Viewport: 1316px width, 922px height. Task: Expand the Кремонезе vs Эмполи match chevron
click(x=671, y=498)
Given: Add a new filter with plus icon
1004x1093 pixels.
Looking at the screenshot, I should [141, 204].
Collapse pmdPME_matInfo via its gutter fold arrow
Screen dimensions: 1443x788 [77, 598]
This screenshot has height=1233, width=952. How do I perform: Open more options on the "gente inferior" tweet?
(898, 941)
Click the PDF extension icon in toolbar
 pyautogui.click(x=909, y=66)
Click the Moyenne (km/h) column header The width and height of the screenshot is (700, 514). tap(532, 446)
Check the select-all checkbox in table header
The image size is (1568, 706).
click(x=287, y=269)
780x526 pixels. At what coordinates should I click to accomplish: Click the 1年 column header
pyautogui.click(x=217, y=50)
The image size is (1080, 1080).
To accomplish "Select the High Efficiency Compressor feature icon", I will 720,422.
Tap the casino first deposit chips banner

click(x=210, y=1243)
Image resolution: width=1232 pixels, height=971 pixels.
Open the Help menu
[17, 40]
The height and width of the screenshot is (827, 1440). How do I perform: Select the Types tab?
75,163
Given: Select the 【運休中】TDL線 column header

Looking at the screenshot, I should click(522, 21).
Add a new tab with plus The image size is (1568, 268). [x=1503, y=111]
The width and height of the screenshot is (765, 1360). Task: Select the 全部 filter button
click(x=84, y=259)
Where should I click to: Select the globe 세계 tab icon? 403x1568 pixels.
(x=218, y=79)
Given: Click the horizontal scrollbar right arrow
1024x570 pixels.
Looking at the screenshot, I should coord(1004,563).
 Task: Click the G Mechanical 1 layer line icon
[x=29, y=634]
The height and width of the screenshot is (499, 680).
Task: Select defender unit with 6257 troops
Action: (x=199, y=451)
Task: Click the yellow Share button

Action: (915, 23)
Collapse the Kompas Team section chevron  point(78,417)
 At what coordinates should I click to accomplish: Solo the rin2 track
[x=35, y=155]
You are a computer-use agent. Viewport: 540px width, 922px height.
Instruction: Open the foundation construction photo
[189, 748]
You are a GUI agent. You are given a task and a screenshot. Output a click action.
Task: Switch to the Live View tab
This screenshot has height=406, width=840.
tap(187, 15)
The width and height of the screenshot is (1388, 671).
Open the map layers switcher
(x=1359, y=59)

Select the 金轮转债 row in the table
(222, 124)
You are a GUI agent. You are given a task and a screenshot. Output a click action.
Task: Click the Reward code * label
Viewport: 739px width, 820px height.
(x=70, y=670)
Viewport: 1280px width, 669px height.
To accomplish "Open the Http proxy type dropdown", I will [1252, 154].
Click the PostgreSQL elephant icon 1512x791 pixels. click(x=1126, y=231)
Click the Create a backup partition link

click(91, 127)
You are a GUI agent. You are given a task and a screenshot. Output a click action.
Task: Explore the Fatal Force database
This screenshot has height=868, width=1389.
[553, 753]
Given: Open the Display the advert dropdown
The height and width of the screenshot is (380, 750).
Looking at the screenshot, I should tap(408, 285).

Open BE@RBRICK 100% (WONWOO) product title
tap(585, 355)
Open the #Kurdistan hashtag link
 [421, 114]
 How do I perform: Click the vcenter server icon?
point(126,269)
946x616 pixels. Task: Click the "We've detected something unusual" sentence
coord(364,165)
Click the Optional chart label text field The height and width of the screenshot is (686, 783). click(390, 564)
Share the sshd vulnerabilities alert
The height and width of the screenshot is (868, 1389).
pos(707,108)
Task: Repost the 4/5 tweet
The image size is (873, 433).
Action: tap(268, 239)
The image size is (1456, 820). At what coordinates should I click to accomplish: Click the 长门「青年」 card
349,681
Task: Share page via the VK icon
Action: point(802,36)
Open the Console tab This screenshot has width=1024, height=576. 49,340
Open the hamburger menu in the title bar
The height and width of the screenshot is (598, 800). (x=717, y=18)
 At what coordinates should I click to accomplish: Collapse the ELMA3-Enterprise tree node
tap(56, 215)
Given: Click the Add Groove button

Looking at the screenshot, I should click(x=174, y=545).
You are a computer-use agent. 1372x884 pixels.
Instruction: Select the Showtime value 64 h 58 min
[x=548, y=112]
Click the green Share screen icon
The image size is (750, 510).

• • • •

PROBLEM REQUIREMENTS:
Reproduce every record, making sure each one stays exactly the same.

RESULT OF THIS TASK:
Viewport: 1316px width, 922px height. Task: Expand the Кремонезе vs Эмполи match chevron
click(x=671, y=498)
Given: Add a new filter with plus icon
1004x1093 pixels.
Looking at the screenshot, I should [141, 204].
Collapse pmdPME_matInfo via its gutter fold arrow
Screen dimensions: 1443x788 [77, 598]
This screenshot has height=1233, width=952. How do I perform: Open more options on the "gente inferior" tweet?
(898, 941)
Click the PDF extension icon in toolbar
 pyautogui.click(x=909, y=66)
Click the Moyenne (km/h) column header The width and height of the screenshot is (700, 514). tap(532, 446)
Check the select-all checkbox in table header
The image size is (1568, 706).
click(x=287, y=269)
780x526 pixels. At what coordinates should I click to accomplish: Click the 1年 column header
pyautogui.click(x=217, y=50)
The image size is (1080, 1080).
To accomplish "Select the High Efficiency Compressor feature icon", I will 720,422.
Tap the casino first deposit chips banner

click(x=210, y=1243)
Image resolution: width=1232 pixels, height=971 pixels.
Open the Help menu
[17, 40]
The height and width of the screenshot is (827, 1440). How do I perform: Select the Types tab?
75,163
Given: Select the 【運休中】TDL線 column header

Looking at the screenshot, I should click(522, 21).
Add a new tab with plus The image size is (1568, 268). [x=1503, y=111]
The width and height of the screenshot is (765, 1360). Task: Select the 全部 filter button
click(x=84, y=259)
Where should I click to: Select the globe 세계 tab icon? 403x1568 pixels.
(x=218, y=79)
Given: Click the horizontal scrollbar right arrow
1024x570 pixels.
Looking at the screenshot, I should coord(1004,563).
 Task: Click the G Mechanical 1 layer line icon
[x=29, y=634]
The height and width of the screenshot is (499, 680).
Task: Select defender unit with 6257 troops
Action: (x=199, y=451)
Task: Click the yellow Share button

Action: (915, 23)
Collapse the Kompas Team section chevron  point(78,417)
 At what coordinates should I click to accomplish: Solo the rin2 track
[x=35, y=155]
You are a computer-use agent. Viewport: 540px width, 922px height.
Instruction: Open the foundation construction photo
[189, 748]
You are a GUI agent. You are given a task and a screenshot. Output a click action.
Task: Switch to the Live View tab
This screenshot has height=406, width=840.
tap(187, 15)
The width and height of the screenshot is (1388, 671).
Open the map layers switcher
(x=1359, y=59)

Select the 金轮转债 row in the table
(222, 124)
You are a GUI agent. You are given a task and a screenshot. Output a click action.
Task: Click the Reward code * label
Viewport: 739px width, 820px height.
(x=70, y=670)
Viewport: 1280px width, 669px height.
To accomplish "Open the Http proxy type dropdown", I will [1252, 154].
Click the PostgreSQL elephant icon 1512x791 pixels. click(x=1126, y=231)
Click the Create a backup partition link

click(91, 127)
You are a GUI agent. You are given a task and a screenshot. Output a click action.
Task: Explore the Fatal Force database
This screenshot has height=868, width=1389.
[553, 753]
Given: Open the Display the advert dropdown
The height and width of the screenshot is (380, 750).
Looking at the screenshot, I should tap(408, 285).

Open BE@RBRICK 100% (WONWOO) product title
tap(585, 355)
Open the #Kurdistan hashtag link
 [421, 114]
 How do I perform: Click the vcenter server icon?
point(126,269)
946x616 pixels. Task: Click the "We've detected something unusual" sentence
coord(364,165)
Click the Optional chart label text field The height and width of the screenshot is (686, 783). click(390, 564)
Share the sshd vulnerabilities alert
The height and width of the screenshot is (868, 1389).
pos(707,108)
Task: Repost the 4/5 tweet
The image size is (873, 433).
Action: tap(268, 239)
The image size is (1456, 820). At what coordinates should I click to accomplish: Click the 长门「青年」 card
349,681
Task: Share page via the VK icon
Action: point(802,36)
Open the Console tab This screenshot has width=1024, height=576. 49,340
Open the hamburger menu in the title bar
The height and width of the screenshot is (598, 800). (x=717, y=18)
 At what coordinates should I click to accomplish: Collapse the ELMA3-Enterprise tree node
tap(56, 215)
Given: Click the Add Groove button

Looking at the screenshot, I should click(x=174, y=545).
You are a computer-use agent. 1372x884 pixels.
Instruction: Select the Showtime value 64 h 58 min
[x=548, y=112]
Click the green Share screen icon
The image size is (750, 510).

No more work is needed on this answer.